One method is to implement fail2ban on origin server which talks with Cloudflare Firewall via CF API. So you setup a fail2ban rule that inspects and counts number of 404 requests in your web server log and once it hits the threshold, fail2ban will log the offending IP ban and pass that onto Cloudflare Firewall to be blocked. Of course this has limitations in terms of number of IPs Cloudflare Firewall allows based on your CF plan so need need a short temp fail2ban ban time to purge from Cloudflare Firewall banned IP list and it ultimately relies on your origin web server to be able to handle the 404 requests still.

You could also do this combined with your idea to redirect 404 to a single page and you could have that page using CF cache everything page rule too.

But a properly optimised server/web stack should be able to handle such requests per minute, so might need to optimise that too. One thing you can do is setup guest based full HTML page caching on origin web server end too so 404’s hit your origin full HTML page caching via a custom 404 HTML page and not your web app directly.

thanks for the suggested solution, however, in this case Rate Limit would have solved it. But I dont want to block the flooding IP address since it belongs to Facebook.
If you see the first message, the attackers made Facebook flood our server, so the Rate Limit has a skip for Known Bots

Ah yes facebook so yeah blocking might not be the best but still valid mitigation strategy if it is overwhelming your origin server. Rate limiting via CF would incur costs though you can rate limit on origin server side too. But rate limits are on IPs so if there’s enough IPs in the attack, it will still overwhelm your origin. Especially if your origin can’t handle 100s of requests per minute. Still goes back to ultimately optimal origin server configuration to be able to handle the load.

One strategy you may want to try with Firewall Rules is to create a rule that will challenge any request coming from Facebook for which the URI Path is not in a list. Using the “is not in” operator, you can list all (if the site is small enough) or most of the site pages up to the rule size limit of 4KB. You can chose the pages not to be challenged by using your site analytics to rank the most visited pages.

Something like:

4 Likes

thanks for you suggestion, however, with a site of 5000 pages it’s impossible to list all of them…

Hi @yuvalgov !
I’m Cloudflare’s DDoS Protection product manager. Thanks for flagging this. We are investigating this and may reach out to Facebook on this matter. Can you please open a support ticket and DM me the ticket number?
Thanks!

8 Likes

How often does this happen (from Facebook)? Is your site being specifically targeted? How long do these attacks last? Do you think it’s the same perpetrator each time or a random attack using FB?

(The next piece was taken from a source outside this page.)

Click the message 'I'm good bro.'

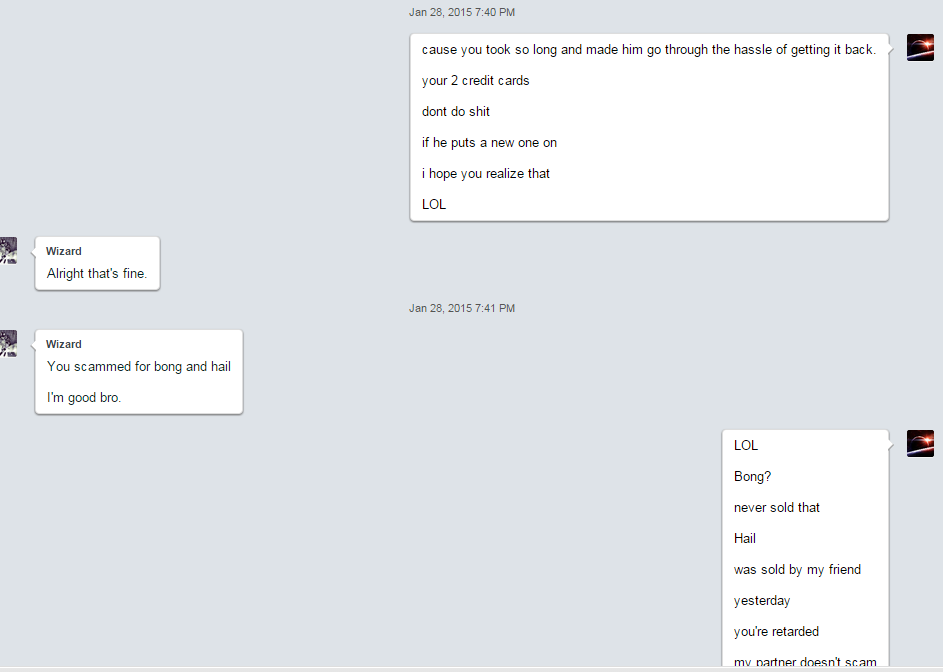84,398
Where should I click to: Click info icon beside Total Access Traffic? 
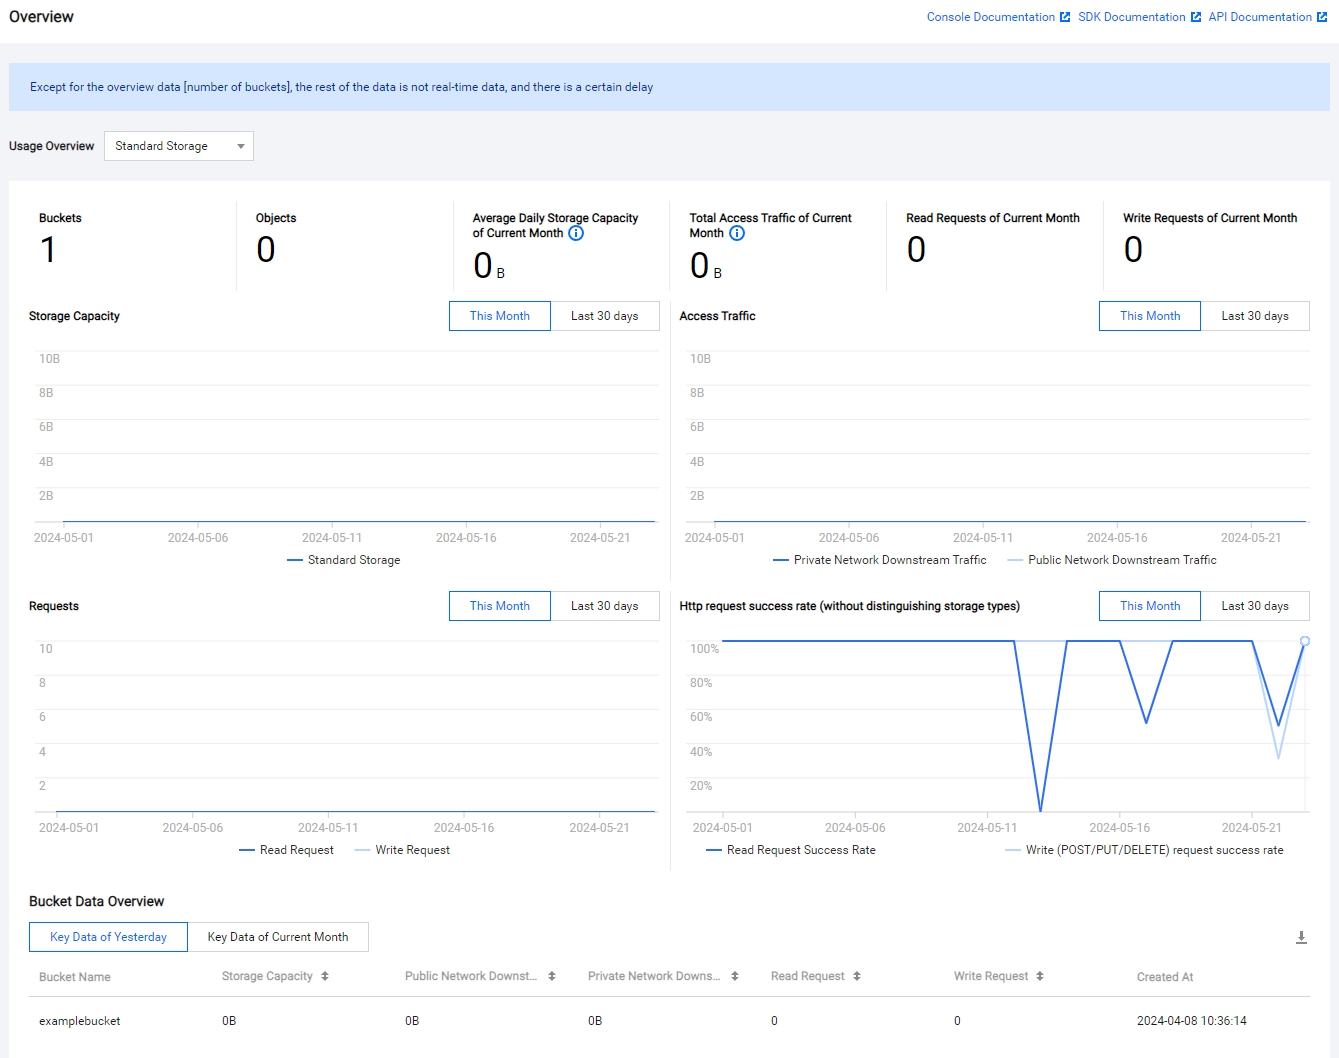click(x=737, y=233)
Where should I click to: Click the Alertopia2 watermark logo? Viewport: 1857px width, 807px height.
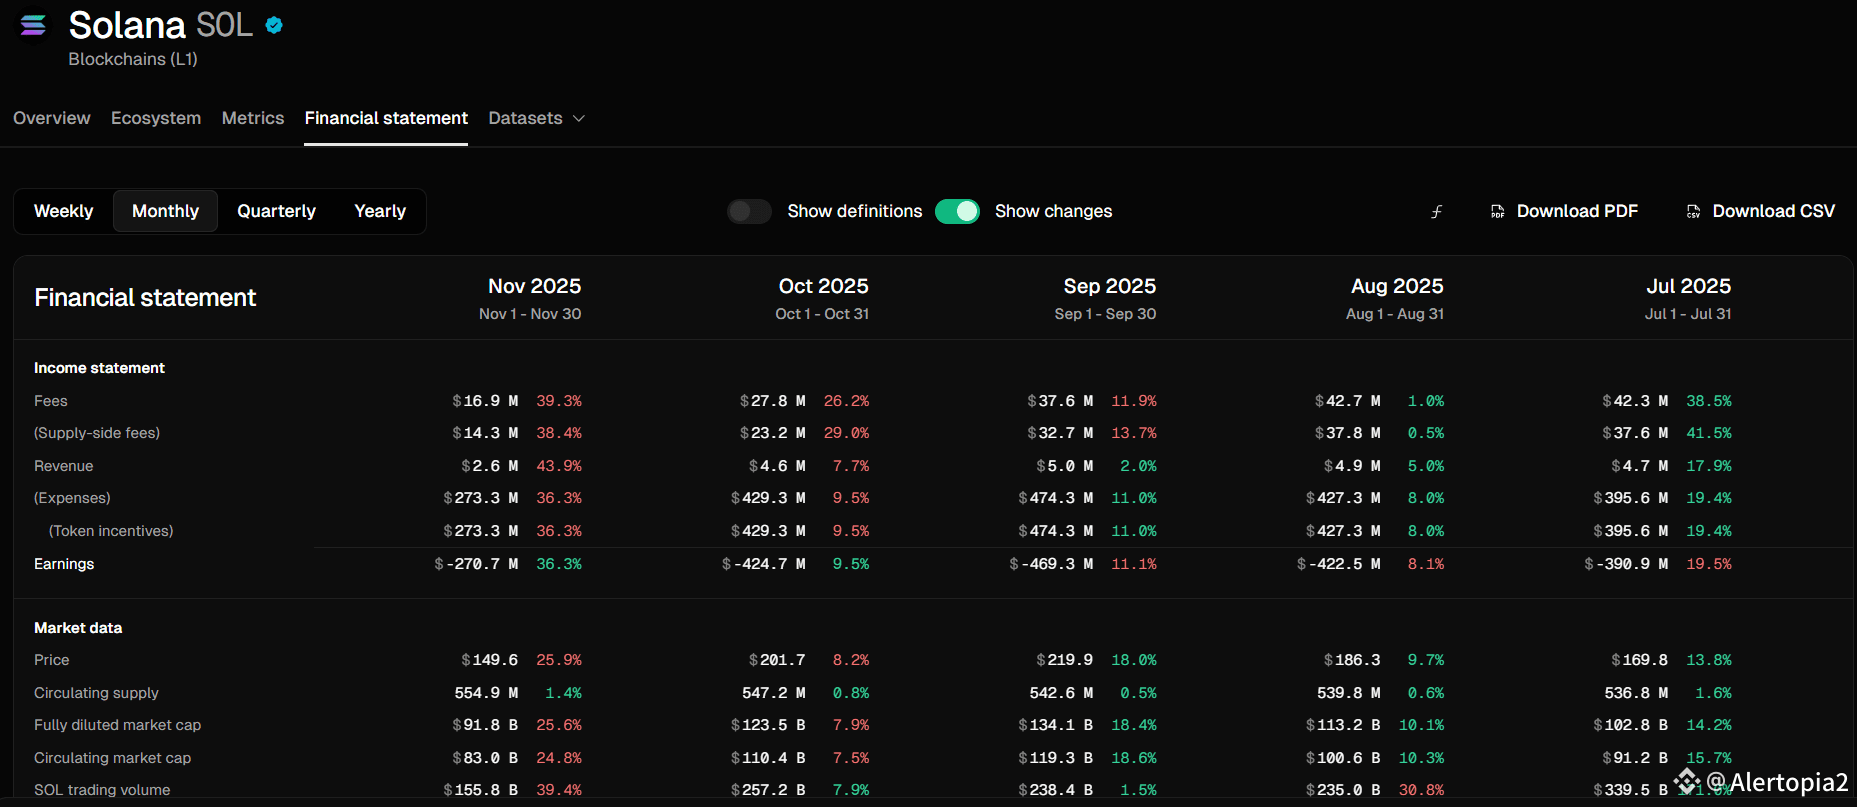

This is a manual process that requires watching the CF firewall, but what I would do is add a firewall rule to block access to the IP address AS Number (32934) for the duration of the attack (this will cover not just that one IP address, but any other FB IP address). Just watch the firewall rule page for when the attack traffic dies down and then disable the rule to allow legitimate access from FB again. You could probably code something on your server to automatically enable this Firewall rule via the CF API when this traffic is detected, and then set an automatic timer to disable the rule for the average duration of the attacks.

  • hundreds of requests per minute, server fails.

Also, as mentioned above, most web servers should be able to handle “hundreds of requests per minute” without failing. Maybe this needs to be investigated? What’s the actual rate of the attack? What web server are you using (Apache, NGINX, etc)? Is it a (shared) virtual server and can you increase the resource size of the server?

2 Likes

Hi Omer and biz1 , many thanks for your reply. Can we continue this on the support ticket here - [2081835]

Thanks

1 Like

Yup, thanks! Following up there.

This is a common problem.

What I did when faced with this problem, is replace the fancy php 404 page with a simple nginx redirect to a static html 404 page which I ensured was cached by CF.

Generally I wold remove any fancy scripted 404 error pages.

2 Likes

Good to know. That was the original poster’s solution as well.

This topic was automatically closed after 30 days. New replies are no longer allowed.